■ EXERCISE DIRECTIONS: Transcribe the following records exactly, images excluded.

■ GIVEN DATA:
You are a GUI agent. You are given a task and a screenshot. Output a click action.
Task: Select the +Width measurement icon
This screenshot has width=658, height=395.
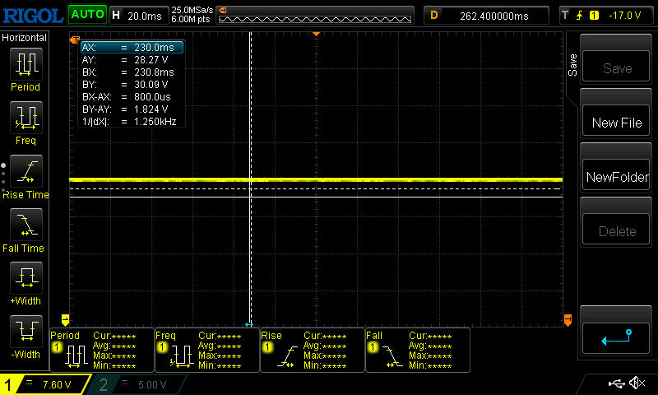pos(25,277)
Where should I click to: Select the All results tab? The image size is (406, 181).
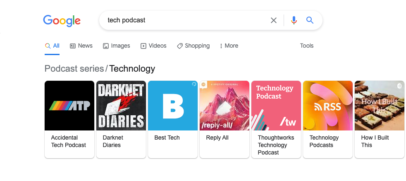pos(52,46)
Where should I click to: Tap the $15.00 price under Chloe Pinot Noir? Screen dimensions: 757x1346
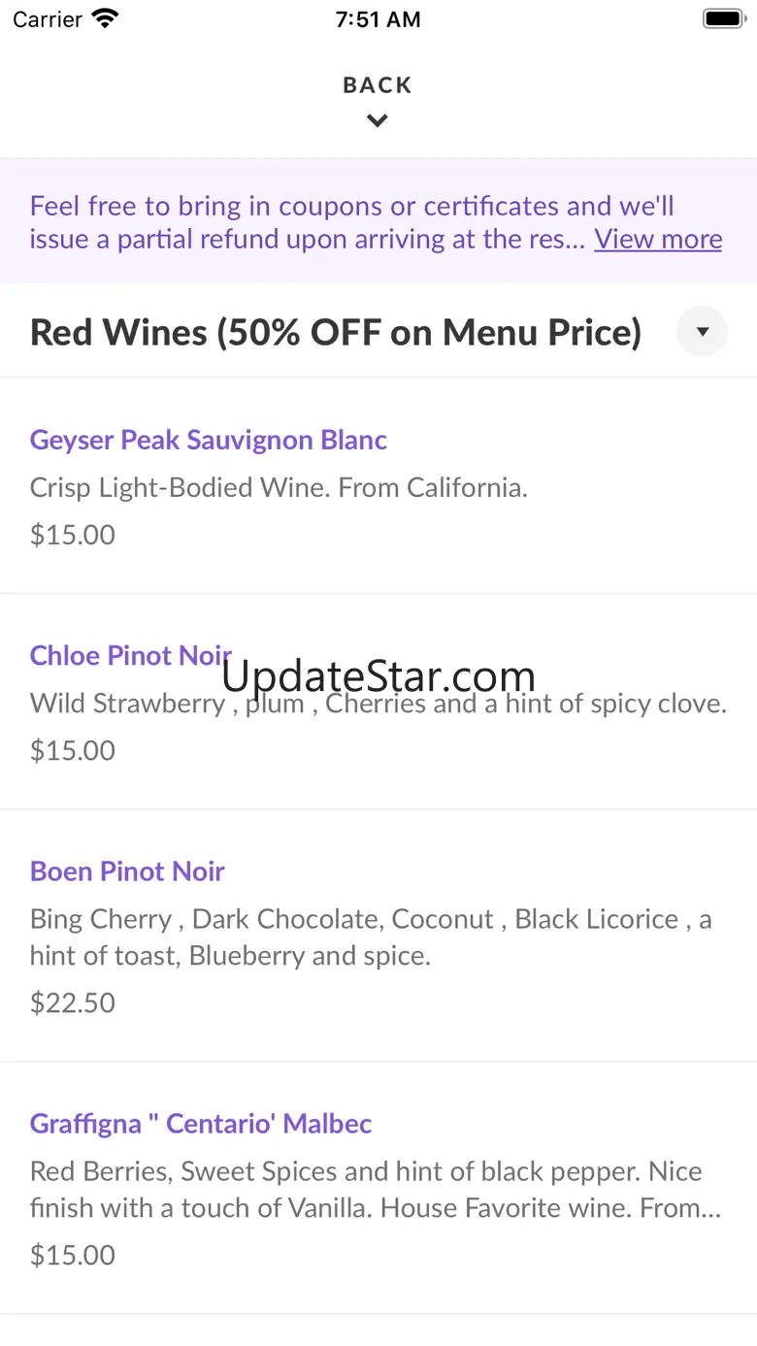(73, 750)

■ OUTPUT OF THE TASK:
You are a GUI agent. You are given a task and a screenshot. Output a click action.
Task: Select the +Width measurement icon
This screenshot has width=658, height=395.
pos(25,277)
Where should I click to: Select the All results tab? The image size is (406, 181).
pos(52,46)
Where should I click to: Tap the $15.00 price under Chloe Pinot Noir? Screen dimensions: 757x1346
(73, 750)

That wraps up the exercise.